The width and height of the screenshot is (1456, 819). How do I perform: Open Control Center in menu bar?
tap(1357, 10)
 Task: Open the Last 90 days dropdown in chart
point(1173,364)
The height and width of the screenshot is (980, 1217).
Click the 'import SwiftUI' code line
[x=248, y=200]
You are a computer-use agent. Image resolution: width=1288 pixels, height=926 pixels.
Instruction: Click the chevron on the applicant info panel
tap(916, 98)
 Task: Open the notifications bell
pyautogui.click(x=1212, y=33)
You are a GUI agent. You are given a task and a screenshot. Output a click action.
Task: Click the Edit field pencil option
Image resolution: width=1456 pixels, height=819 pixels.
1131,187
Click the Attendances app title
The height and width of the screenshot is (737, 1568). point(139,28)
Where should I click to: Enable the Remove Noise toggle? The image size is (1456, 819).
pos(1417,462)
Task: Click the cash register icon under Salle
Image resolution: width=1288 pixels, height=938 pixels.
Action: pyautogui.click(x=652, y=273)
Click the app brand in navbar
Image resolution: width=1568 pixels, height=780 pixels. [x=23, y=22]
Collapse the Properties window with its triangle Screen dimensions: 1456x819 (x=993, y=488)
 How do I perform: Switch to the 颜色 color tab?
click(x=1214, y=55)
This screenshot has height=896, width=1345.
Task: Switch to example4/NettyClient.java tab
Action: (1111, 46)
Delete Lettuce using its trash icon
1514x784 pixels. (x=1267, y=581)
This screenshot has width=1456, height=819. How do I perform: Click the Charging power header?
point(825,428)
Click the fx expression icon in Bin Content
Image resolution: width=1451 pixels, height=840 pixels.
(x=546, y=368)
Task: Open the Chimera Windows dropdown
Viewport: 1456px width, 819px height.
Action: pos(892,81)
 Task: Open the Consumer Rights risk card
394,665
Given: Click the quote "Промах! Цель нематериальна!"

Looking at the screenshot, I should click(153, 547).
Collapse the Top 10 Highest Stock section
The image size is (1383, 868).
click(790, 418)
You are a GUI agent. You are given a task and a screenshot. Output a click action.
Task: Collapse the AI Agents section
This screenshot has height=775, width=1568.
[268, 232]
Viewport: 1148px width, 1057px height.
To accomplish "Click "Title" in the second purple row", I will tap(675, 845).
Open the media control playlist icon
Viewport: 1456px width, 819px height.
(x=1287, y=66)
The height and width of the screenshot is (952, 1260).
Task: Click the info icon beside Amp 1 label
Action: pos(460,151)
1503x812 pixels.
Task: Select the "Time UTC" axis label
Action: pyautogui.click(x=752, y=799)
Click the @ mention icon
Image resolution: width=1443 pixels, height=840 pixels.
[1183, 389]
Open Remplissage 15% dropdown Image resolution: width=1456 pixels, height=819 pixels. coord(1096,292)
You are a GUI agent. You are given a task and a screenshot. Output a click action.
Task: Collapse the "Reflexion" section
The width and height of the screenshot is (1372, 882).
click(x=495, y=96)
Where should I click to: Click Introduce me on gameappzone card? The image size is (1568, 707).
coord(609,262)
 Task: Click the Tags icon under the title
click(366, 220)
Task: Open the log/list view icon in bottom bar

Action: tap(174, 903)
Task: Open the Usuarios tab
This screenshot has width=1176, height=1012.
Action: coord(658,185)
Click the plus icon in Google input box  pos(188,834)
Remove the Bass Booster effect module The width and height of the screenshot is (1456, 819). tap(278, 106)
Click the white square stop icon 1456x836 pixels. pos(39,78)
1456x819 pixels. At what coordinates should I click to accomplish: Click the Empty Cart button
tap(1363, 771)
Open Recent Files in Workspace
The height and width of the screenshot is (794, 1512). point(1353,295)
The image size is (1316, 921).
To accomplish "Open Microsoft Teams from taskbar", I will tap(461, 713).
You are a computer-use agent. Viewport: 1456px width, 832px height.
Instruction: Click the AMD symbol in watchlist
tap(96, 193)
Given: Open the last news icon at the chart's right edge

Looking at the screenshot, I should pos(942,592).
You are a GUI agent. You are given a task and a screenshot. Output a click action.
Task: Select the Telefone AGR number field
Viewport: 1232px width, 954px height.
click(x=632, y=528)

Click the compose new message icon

### [DIRECTIONS FOR THIS TASK]
Every entry, from first to last, is to be reproduced exactly.

### [TASK ANSWER]
The width and height of the screenshot is (1456, 819). How do I perform: Open Control Center in menu bar?
tap(1357, 10)
 Task: Open the Last 90 days dropdown in chart
point(1173,364)
The height and width of the screenshot is (980, 1217).
Click the 'import SwiftUI' code line
[x=248, y=200]
You are a computer-use agent. Image resolution: width=1288 pixels, height=926 pixels.
Instruction: Click the chevron on the applicant info panel
tap(916, 98)
 Task: Open the notifications bell
pyautogui.click(x=1212, y=33)
You are a GUI agent. You are given a task and a screenshot. Output a click action.
Task: Click the Edit field pencil option
Image resolution: width=1456 pixels, height=819 pixels.
1131,187
Click the Attendances app title
The height and width of the screenshot is (737, 1568). point(139,28)
Where should I click to: Enable the Remove Noise toggle? The image size is (1456, 819).
pos(1417,462)
Task: Click the cash register icon under Salle
Image resolution: width=1288 pixels, height=938 pixels.
Action: pyautogui.click(x=652, y=273)
Click the app brand in navbar
Image resolution: width=1568 pixels, height=780 pixels. [x=23, y=22]
Collapse the Properties window with its triangle Screen dimensions: 1456x819 (x=993, y=488)
 How do I perform: Switch to the 颜色 color tab?
click(x=1214, y=55)
This screenshot has height=896, width=1345.
Task: Switch to example4/NettyClient.java tab
Action: (1111, 46)
Delete Lettuce using its trash icon
1514x784 pixels. (x=1267, y=581)
This screenshot has width=1456, height=819. How do I perform: Click the Charging power header?
point(825,428)
Click the fx expression icon in Bin Content
Image resolution: width=1451 pixels, height=840 pixels.
(x=546, y=368)
Task: Open the Chimera Windows dropdown
Viewport: 1456px width, 819px height.
Action: pos(892,81)
 Task: Open the Consumer Rights risk card
394,665
Given: Click the quote "Промах! Цель нематериальна!"

Looking at the screenshot, I should click(153, 547).
Collapse the Top 10 Highest Stock section
The image size is (1383, 868).
click(790, 418)
You are a GUI agent. You are given a task and a screenshot. Output a click action.
Task: Collapse the AI Agents section
This screenshot has height=775, width=1568.
[268, 232]
Viewport: 1148px width, 1057px height.
To accomplish "Click "Title" in the second purple row", I will tap(675, 845).
Open the media control playlist icon
Viewport: 1456px width, 819px height.
(x=1287, y=66)
The height and width of the screenshot is (952, 1260).
Task: Click the info icon beside Amp 1 label
Action: pos(460,151)
1503x812 pixels.
Task: Select the "Time UTC" axis label
Action: pyautogui.click(x=752, y=799)
Click the @ mention icon
Image resolution: width=1443 pixels, height=840 pixels.
[1183, 389]
Open Remplissage 15% dropdown Image resolution: width=1456 pixels, height=819 pixels. coord(1096,292)
You are a GUI agent. You are given a task and a screenshot. Output a click action.
Task: Collapse the "Reflexion" section
The width and height of the screenshot is (1372, 882).
click(x=495, y=96)
Where should I click to: Click Introduce me on gameappzone card? The image size is (1568, 707).
coord(609,262)
 Task: Click the Tags icon under the title
click(366, 220)
Task: Open the log/list view icon in bottom bar

Action: tap(174, 903)
Task: Open the Usuarios tab
This screenshot has width=1176, height=1012.
Action: coord(658,185)
Click the plus icon in Google input box  pos(188,834)
Remove the Bass Booster effect module The width and height of the screenshot is (1456, 819). tap(278, 106)
Click the white square stop icon 1456x836 pixels. pos(39,78)
1456x819 pixels. At what coordinates should I click to accomplish: Click the Empty Cart button
tap(1363, 771)
Open Recent Files in Workspace
The height and width of the screenshot is (794, 1512). point(1353,295)
The image size is (1316, 921).
To accomplish "Open Microsoft Teams from taskbar", I will tap(461, 713).
You are a computer-use agent. Viewport: 1456px width, 832px height.
Instruction: Click the AMD symbol in watchlist
tap(96, 193)
Given: Open the last news icon at the chart's right edge

Looking at the screenshot, I should pos(942,592).
You are a GUI agent. You are given a task and a screenshot. Output a click action.
Task: Select the Telefone AGR number field
Viewport: 1232px width, 954px height.
click(x=632, y=528)

Click the compose new message icon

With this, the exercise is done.